Location data for words and elements:
◆ ◆ ◆

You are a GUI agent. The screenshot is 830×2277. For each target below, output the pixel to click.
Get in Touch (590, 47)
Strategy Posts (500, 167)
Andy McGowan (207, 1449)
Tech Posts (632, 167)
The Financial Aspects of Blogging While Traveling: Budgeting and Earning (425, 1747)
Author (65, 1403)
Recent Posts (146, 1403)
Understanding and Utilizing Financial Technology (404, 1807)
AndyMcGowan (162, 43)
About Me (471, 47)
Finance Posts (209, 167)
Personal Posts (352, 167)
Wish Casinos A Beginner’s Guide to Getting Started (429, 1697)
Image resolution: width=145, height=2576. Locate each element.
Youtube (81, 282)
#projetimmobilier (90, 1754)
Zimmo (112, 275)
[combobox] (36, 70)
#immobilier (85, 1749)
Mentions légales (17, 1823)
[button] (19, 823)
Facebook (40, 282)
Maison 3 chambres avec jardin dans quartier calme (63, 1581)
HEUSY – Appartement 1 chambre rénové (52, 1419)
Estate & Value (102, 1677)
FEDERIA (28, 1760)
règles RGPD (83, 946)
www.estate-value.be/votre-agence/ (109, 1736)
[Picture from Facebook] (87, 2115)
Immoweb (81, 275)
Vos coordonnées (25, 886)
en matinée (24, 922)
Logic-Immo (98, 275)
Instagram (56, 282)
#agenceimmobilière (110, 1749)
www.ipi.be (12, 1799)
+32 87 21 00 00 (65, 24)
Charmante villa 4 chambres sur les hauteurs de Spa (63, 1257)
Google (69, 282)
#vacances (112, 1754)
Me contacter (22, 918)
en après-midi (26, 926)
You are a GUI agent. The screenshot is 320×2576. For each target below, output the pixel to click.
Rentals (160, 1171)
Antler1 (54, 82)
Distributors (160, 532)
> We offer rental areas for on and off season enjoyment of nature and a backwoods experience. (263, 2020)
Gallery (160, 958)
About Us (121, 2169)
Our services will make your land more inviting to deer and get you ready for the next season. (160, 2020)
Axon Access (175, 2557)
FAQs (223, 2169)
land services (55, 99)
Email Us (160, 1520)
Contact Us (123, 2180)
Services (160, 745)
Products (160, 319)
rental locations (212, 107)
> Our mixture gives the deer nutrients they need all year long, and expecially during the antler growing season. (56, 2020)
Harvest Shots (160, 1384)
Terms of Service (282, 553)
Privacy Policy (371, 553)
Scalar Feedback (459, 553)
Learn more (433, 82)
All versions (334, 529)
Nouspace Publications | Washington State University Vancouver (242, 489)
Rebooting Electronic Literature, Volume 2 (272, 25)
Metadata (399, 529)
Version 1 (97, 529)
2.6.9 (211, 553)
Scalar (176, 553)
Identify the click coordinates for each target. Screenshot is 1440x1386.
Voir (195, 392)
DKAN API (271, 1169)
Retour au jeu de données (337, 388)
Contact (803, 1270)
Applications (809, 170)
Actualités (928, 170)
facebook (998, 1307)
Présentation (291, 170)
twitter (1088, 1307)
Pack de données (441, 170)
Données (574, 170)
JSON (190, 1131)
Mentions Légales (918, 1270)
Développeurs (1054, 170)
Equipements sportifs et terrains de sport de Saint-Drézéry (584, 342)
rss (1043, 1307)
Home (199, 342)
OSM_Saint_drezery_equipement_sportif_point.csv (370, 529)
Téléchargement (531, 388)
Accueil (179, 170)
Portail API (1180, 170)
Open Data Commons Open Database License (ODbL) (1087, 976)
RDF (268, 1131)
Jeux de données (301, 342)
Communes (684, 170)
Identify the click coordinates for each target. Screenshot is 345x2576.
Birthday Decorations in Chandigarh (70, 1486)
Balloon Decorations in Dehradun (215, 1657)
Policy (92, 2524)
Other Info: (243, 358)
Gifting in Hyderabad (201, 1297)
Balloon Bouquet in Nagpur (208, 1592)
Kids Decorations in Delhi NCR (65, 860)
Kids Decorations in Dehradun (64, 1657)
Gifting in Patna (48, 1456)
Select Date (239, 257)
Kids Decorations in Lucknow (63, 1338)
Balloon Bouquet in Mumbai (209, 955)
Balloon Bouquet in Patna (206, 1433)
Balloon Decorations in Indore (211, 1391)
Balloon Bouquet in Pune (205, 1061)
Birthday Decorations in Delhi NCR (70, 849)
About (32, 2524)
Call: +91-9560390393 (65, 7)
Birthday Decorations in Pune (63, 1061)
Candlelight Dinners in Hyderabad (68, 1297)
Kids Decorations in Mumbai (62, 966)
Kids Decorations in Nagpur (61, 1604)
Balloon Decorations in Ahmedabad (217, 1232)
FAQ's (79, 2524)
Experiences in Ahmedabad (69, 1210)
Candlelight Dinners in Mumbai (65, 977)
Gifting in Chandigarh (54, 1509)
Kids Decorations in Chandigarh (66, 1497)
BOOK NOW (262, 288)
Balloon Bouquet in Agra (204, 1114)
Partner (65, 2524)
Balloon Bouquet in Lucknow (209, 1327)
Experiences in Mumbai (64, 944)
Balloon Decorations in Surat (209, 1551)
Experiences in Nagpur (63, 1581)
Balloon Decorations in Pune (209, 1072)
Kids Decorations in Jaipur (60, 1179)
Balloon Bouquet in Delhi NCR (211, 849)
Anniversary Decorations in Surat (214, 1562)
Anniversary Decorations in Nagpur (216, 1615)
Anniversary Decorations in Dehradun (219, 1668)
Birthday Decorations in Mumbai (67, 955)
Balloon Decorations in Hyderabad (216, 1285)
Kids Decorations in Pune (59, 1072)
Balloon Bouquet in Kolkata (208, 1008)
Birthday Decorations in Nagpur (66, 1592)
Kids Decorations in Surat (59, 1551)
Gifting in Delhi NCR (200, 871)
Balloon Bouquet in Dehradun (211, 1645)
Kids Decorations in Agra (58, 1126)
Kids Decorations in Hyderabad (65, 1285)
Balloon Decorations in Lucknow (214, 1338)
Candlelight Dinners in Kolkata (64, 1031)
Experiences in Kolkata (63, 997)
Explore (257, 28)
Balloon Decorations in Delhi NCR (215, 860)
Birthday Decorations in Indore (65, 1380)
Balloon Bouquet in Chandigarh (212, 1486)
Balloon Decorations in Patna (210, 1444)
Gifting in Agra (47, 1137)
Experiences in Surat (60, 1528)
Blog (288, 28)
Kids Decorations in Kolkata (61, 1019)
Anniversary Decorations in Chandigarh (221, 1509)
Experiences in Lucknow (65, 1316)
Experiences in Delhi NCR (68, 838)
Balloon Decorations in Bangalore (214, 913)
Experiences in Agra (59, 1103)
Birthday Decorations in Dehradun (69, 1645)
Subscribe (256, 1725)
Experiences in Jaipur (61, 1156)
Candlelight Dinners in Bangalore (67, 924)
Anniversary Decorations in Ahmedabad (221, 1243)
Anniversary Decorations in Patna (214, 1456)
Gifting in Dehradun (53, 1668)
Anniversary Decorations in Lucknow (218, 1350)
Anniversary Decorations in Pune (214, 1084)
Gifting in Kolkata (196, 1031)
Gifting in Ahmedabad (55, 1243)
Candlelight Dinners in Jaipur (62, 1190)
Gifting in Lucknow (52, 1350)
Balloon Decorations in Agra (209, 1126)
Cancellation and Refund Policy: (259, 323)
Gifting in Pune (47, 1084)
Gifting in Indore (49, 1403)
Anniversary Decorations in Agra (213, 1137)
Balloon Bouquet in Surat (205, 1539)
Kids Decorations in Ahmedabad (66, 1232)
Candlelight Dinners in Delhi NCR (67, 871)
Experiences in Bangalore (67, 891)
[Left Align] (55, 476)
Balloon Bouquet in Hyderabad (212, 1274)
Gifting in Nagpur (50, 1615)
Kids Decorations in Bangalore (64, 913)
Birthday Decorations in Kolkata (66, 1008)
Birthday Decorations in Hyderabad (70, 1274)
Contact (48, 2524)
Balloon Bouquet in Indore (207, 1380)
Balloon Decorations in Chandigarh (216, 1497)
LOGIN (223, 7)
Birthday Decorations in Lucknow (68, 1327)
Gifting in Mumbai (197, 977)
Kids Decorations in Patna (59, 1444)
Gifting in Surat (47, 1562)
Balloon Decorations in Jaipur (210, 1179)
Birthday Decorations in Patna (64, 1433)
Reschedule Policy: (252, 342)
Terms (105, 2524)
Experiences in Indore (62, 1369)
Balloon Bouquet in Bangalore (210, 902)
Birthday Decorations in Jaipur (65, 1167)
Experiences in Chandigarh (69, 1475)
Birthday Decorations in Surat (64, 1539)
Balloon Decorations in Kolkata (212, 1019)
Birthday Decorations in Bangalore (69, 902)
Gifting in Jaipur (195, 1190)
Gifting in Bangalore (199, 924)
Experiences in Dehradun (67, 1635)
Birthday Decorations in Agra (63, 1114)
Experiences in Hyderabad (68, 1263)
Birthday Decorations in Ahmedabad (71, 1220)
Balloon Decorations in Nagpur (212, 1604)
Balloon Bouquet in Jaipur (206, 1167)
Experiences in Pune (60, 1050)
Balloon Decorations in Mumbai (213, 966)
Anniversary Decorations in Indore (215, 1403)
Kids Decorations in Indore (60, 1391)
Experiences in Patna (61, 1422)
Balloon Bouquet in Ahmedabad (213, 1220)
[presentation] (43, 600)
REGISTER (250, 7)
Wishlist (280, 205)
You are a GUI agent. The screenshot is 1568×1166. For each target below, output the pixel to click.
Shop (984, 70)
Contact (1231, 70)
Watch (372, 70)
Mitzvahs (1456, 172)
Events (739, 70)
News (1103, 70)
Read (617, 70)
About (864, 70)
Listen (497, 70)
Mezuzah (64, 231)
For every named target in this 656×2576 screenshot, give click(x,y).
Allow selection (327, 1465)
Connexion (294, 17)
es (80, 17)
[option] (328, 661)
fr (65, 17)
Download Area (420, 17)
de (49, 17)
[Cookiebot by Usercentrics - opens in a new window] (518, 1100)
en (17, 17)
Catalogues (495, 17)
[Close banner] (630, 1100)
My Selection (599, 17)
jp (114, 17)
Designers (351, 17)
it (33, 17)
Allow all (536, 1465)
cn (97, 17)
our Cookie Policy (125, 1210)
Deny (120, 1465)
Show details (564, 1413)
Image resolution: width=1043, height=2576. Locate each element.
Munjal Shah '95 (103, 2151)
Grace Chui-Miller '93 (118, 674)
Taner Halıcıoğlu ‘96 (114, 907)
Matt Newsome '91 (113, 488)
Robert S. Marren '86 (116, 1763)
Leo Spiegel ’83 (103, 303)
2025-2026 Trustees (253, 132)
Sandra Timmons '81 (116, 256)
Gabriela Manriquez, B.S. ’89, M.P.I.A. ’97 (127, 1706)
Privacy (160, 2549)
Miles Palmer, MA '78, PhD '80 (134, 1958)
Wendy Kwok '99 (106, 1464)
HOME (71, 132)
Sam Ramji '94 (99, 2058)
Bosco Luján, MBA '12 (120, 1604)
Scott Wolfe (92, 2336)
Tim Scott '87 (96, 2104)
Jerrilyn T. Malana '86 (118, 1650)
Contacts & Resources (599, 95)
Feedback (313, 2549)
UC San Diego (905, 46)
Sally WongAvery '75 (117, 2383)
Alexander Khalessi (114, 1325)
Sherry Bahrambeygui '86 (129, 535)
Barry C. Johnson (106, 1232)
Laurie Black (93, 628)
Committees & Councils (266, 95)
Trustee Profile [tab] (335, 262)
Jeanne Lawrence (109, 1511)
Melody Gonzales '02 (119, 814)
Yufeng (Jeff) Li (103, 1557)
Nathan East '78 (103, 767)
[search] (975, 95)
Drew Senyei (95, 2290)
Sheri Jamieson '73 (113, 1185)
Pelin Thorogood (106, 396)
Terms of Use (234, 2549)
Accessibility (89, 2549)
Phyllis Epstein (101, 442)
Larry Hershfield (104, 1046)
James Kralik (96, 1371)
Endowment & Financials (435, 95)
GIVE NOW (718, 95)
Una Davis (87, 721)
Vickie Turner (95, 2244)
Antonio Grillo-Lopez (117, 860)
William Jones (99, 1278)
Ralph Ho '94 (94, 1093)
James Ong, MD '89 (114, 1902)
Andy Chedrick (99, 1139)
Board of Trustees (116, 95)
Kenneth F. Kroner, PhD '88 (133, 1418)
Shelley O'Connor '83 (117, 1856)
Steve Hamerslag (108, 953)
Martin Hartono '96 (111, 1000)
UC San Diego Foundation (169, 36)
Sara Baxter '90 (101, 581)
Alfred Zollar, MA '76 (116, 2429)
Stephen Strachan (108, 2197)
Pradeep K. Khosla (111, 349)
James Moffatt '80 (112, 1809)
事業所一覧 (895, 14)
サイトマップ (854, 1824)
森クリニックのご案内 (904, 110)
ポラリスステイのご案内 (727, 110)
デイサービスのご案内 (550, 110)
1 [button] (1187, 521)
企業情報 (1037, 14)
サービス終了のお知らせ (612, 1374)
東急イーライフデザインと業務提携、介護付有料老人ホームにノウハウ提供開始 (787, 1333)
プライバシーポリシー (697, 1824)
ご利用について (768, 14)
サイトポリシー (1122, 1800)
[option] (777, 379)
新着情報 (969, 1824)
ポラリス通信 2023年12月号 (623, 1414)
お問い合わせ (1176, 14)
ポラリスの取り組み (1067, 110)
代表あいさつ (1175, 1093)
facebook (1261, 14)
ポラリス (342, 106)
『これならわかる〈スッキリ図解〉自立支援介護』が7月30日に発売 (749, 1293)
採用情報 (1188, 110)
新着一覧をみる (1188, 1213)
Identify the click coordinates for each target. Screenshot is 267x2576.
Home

◆ ◆ ◆

> Stated goal
Turn the data between the lines holding "Allow all (536, 1465)" and "Pelin Thorogood (106, 396)", inclusive, into a numbered list, leaving out any blank lines.

> Problem solution
1. Allow all (536, 1465)
2. cn (97, 17)
3. our Cookie Policy (125, 1210)
4. Deny (120, 1465)
5. Show details (564, 1413)
6. Image resolution: width=1043, height=2576. Locate each element.
7. Munjal Shah '95 (103, 2151)
8. Grace Chui-Miller '93 (118, 674)
9. Taner Halıcıoğlu ‘96 (114, 907)
10. Matt Newsome '91 (113, 488)
11. Robert S. Marren '86 (116, 1763)
12. Leo Spiegel ’83 (103, 303)
13. 2025-2026 Trustees (253, 132)
14. Sandra Timmons '81 (116, 256)
15. Gabriela Manriquez, B.S. ’89, M.P.I.A. ’97 (127, 1706)
16. Privacy (160, 2549)
17. Miles Palmer, MA '78, PhD '80 (134, 1958)
18. Wendy Kwok '99 (106, 1464)
19. HOME (71, 132)
20. Sam Ramji '94 (99, 2058)
21. Bosco Luján, MBA '12 (120, 1604)
22. Scott Wolfe (92, 2336)
23. Tim Scott '87 (96, 2104)
24. Jerrilyn T. Malana '86 (118, 1650)
25. Contacts & Resources (599, 95)
26. Feedback (313, 2549)
27. UC San Diego (905, 46)
28. Sally WongAvery '75 (117, 2383)
29. Alexander Khalessi (114, 1325)
30. Sherry Bahrambeygui '86 (129, 535)
31. Barry C. Johnson (106, 1232)
32. Laurie Black (93, 628)
33. Committees & Councils (266, 95)
34. Trustee Profile [tab] (335, 262)
35. Jeanne Lawrence (109, 1511)
36. Melody Gonzales '02 (119, 814)
37. Yufeng (Jeff) Li (103, 1557)
38. Nathan East '78 (103, 767)
39. [search] (975, 95)
40. Drew Senyei (95, 2290)
41. Sheri Jamieson '73 (113, 1185)
42. Pelin Thorogood (106, 396)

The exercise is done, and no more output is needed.